FALU GRUVA
(SWEDEN)
洞窟&歴史好きにおすすめ!世界遺産の地下に広がる暗闇の坑道
スウェーデン・ストックホルムから電車で約3時間、ダーラナ地方の中心都市であるファールン。2015年にはノルディックスキー世界選手権が開催され、世界中の人々がこの地を訪れました。
街の中心部から約1キロほど離れた場所に、一際存在感があるエリアが見えます。それが、スウェーデンを代表する世界遺産でもあり この街が誇る大銅山地域(Falu Gruva)。
この銅山で採掘された銅はファールンレッドというスウェーデンの伝統的な家の色である赤褐色家の塗料をはじめ、硬貨や通信機器の銅線など現代に至るまで身近な生活用品に使用されています。また世界中にある教会の鐘、フランスのヴェルサイユ宮殿の天井にもFalu Gruvaの銅が使用されているのです!
銅産業全盛期だった16世紀には、ヨーロッパにおける銅生産の3分の2がこの場所で採れた銅が占めていたほど。
しかし、1687年に起こった坑道大崩落事故による深さ約300m直径100メートルの巨大な穴が大惨事を物語っています。
数々の困難と悲劇を乗り越え、国の発展にも貢献したこの採掘場は1992年まで労働者が実際に採掘作業をしていたそうです。
Falu Gruvaはファールン市民だけではなく、スウェーデン人が誇る特別な場所。現在は野生のフクロウが生息しており、たまに岩間を優雅に飛ぶフクロウを見ることが出来ます。周囲は自然が豊富で現地の人々が敷地内を散策、又は犬の散歩をしており過去の悲劇を感じさせないほど、平和な雰囲気だったのが印象的でした。

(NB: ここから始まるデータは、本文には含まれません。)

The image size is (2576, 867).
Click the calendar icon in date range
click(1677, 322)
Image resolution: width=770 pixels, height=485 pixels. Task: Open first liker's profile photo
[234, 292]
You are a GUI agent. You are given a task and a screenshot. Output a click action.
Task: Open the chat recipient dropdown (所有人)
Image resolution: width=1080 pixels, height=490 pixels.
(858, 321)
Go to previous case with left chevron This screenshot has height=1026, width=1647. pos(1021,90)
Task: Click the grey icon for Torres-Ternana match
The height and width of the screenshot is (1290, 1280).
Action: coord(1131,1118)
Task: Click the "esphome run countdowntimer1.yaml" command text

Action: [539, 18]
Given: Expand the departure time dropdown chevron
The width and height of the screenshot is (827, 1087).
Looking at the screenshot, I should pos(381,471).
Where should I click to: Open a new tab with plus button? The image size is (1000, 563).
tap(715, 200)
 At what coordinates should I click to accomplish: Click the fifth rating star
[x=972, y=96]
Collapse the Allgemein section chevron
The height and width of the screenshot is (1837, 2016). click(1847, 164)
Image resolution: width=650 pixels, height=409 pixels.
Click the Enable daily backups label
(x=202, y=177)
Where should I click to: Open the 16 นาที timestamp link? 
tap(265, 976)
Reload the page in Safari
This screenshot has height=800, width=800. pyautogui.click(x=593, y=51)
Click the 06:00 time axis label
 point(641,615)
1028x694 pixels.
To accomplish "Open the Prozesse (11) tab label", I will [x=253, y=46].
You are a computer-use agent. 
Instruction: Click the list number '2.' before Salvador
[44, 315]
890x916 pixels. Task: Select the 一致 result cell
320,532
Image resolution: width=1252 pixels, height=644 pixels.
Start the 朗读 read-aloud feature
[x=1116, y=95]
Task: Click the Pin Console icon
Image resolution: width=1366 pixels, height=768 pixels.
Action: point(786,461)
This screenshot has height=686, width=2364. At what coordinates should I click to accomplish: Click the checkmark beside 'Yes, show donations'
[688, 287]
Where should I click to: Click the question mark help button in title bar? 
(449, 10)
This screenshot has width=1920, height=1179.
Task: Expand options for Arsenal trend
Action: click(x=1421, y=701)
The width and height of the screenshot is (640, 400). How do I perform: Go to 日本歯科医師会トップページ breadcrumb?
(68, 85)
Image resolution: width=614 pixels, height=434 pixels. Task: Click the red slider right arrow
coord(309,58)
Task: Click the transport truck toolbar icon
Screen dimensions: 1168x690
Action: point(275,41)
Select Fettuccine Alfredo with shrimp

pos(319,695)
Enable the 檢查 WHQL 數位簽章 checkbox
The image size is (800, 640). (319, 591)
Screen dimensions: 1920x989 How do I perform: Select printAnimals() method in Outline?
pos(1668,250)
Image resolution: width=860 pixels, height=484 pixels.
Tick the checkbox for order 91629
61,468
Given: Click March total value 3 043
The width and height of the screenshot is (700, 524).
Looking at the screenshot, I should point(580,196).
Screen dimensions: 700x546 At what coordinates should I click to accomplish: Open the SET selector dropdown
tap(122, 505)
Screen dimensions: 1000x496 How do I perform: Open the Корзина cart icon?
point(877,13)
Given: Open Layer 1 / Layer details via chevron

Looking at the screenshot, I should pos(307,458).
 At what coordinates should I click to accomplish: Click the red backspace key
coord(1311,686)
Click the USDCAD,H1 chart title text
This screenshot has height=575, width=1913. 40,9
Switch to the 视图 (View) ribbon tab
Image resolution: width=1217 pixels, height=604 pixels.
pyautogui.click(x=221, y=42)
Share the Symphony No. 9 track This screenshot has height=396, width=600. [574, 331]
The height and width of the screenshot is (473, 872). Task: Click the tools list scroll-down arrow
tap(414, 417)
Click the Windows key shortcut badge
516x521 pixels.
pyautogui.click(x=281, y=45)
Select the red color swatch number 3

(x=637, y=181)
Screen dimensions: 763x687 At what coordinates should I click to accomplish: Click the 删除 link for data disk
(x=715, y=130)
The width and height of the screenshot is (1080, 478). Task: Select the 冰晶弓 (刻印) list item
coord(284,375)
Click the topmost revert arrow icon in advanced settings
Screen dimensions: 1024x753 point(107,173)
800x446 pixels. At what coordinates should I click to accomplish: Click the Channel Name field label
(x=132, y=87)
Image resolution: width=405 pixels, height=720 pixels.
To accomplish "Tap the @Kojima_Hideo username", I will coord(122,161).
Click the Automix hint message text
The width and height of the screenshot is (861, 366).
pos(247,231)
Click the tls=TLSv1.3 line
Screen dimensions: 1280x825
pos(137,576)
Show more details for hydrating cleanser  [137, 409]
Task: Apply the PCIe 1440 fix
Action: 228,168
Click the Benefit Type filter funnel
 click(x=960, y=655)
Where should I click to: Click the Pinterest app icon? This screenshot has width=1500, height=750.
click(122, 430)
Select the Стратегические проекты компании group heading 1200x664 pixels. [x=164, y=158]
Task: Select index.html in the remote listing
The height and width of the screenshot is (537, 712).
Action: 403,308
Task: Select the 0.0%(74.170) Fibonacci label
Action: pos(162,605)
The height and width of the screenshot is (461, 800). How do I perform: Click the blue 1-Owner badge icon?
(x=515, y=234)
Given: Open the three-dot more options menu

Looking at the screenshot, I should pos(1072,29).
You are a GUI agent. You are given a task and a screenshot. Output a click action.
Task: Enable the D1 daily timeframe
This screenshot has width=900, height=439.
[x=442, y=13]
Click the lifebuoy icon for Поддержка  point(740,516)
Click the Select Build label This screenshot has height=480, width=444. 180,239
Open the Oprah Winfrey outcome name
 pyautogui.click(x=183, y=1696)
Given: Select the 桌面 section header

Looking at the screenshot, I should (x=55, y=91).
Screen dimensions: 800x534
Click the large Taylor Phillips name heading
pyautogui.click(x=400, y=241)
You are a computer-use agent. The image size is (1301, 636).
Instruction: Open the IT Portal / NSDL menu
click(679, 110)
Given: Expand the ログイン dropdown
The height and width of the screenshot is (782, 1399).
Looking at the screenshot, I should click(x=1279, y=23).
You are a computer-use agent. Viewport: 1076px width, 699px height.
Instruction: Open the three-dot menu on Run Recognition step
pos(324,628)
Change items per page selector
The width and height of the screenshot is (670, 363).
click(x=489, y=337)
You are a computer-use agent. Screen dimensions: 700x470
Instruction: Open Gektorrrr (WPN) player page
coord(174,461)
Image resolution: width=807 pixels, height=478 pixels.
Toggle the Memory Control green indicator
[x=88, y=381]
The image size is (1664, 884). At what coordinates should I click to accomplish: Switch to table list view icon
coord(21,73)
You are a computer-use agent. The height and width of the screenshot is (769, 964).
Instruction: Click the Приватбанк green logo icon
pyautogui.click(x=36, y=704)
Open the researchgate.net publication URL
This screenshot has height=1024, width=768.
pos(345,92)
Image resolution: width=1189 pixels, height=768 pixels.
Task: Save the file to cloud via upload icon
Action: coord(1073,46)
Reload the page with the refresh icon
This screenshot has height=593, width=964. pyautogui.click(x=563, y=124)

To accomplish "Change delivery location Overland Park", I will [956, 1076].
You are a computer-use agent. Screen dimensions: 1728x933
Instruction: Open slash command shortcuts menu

またFalu Gruvaでは毎年クリスマスの時期になるとクリスマスマーケットが開催されます。世界遺産での大イベントということもあり毎回多くの人で賑わいます。1年を通して国内外から多くの人々がこの地を訪れているのです。
地上から見る景色も充分に見応えがありますが、魅力はそれだけに留まりません。実は、この大銅山地域では地下69m地点まで下り坑道を歩くツアーが大人気!!
ドキドキしながらツアーに参加してみることに。すると、想像を絶する地下の神秘的な世界が広がっていました。
坑道ツアーでは、ヘルメットにカッパのような基本装備を身に着けて参加します。夏にも関わらず肌寒かったのと、真っ暗だったのが衝撃!ガイドさんが持つライトが無いと周囲を見ることが出来ませんでした。寒く暗い洞窟の中でひたすら採掘作業・・・気が遠くなるほどの過酷な労働環境。現在のように工具や懐中電灯などが無かった17世紀、当時の労働者がどんな気持ちで採掘作業をしていたのか思いを巡らせました。
銅の採掘に命がけで尽力したにも関わらず、落盤事故により犠牲になった多数の労働者・・・。岩壁に書かれたメッセージのようなものや、採掘作業中であったであろう痕跡が胸に迫ります。
幸いにも岩盤にはミネラルが豊富に含まれているので、落盤事故のとある犠牲者が40年後に発見された際、事故当時と全く変わらない綺麗な姿で発見されたという衝撃的な事実もミュージアムで知ることが出来ました。
Falu Gruvaは歴史&洞窟好きだけではなく、ちょっと珍しい「地下の世界遺産」に興味がある方には是非おススメしたいスポットです!!